Expresa su disconformidad porque se pretende reconocer a los actores pagos que no les corresponde, por no haber tenido relación laboral, al tratarse de personas que realizaron servicios de distribución de productos, por cuenta propia, independiente, sin subordinación con su propio personal y equipo de trabajo, en el marco de lo previsto en los arts. 1260 y 1271 del C.Com.
Asimismo se debe tener presente, que si bien la carga de la prueba corresponde al empleador, no es menos cierto que al tenor de la última parte de los arts. 66 y 150 del CPT, la parte demandante no está liberada de tener que acreditar sus afirmaciones, extremo incumplido por los demandantes, puesto que las literales ofrecidas no pueden constituir prueba alguna para el actor, por lo que no habría razón ni fundamento legal para alejarse del lineamiento jurisprudencial establecido en el AS Nº 634/2010 citado, al cursar prueba suficiente sobre la relación civil comercial con el actor como las literales de fs. 1 a 48, 252 a 389 y las testificales de fs. 390, 446 y 447.
Vulneración del art. 19 de la LGT, porque al no haber relación laboral con los actores, no correspondería que se practique liquidación alguna sobre un sueldo promedio inexistente, que desconocen de donde surge, porque toda liquidación se efectúa sobre la base de del promedio de ingresos de los últimos tres meses anteriores a la ruptura contractual.

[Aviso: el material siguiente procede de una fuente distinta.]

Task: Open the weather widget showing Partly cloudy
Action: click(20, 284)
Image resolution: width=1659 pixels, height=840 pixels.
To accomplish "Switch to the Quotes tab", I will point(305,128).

También denunció la vulneración de la Ley de 18 de diciembre de 1944 y art. 57 de la LGT, al considerar el pago del aguinaldo y las primas, conceptos que única y exclusivamente está limitado para las personas que estuvieran sujetas a una relación de dependencia y subordinación, situación que no acontece en el caso presente.

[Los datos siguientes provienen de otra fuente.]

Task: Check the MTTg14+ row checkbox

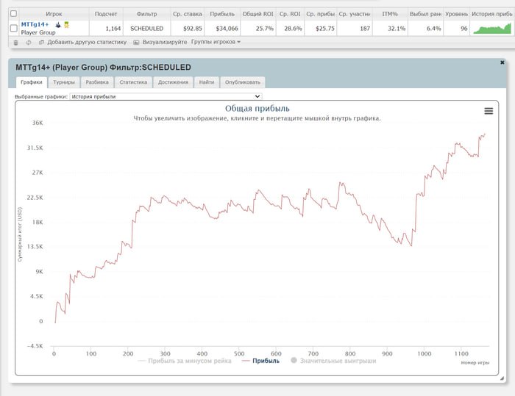Action: [x=13, y=28]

Finalmente sostuvo la vulneración del art. 133 del CPT, al no considerar la excepción perentoria de prescripción opuesta, vulnerándose igualmente el art. 120 de la LGT en cuanto al pago de conceptos por más de 2 años de servicios, porque, el tribunal ad quem en el auto de vista recurrido, la rechazó con el fundamento de que no fue presentada dentro del plazo previsto por ley, afirmación que atenta contra el párrafo segundo del art. 133 citado, que permite oponer excepciones perentorias, incluso en ejecución de sentencia, razón por la que no había razón para no considerar la excepción de prescripción opuesta, siendo viable su consideración.
Añadió que, tanto en el auto de vista como en la sentencia, a los actores se les otorgó pagos por conceptos incluso hasta de la gestión 2005, extremo que no corresponde ya que cualquier reclamo que pudiera haberse originado por tales periodos de tiempo, han prescrito al haber transcurrido mucho más de los dos años que prevén los arts. 120 de la LGT y 163 de su DR, materializado por el TSJ, a tiempo de emitir los AASS Nos. 124 de 16 de marzo de 2004 y 117 de 30 de junio de 1997.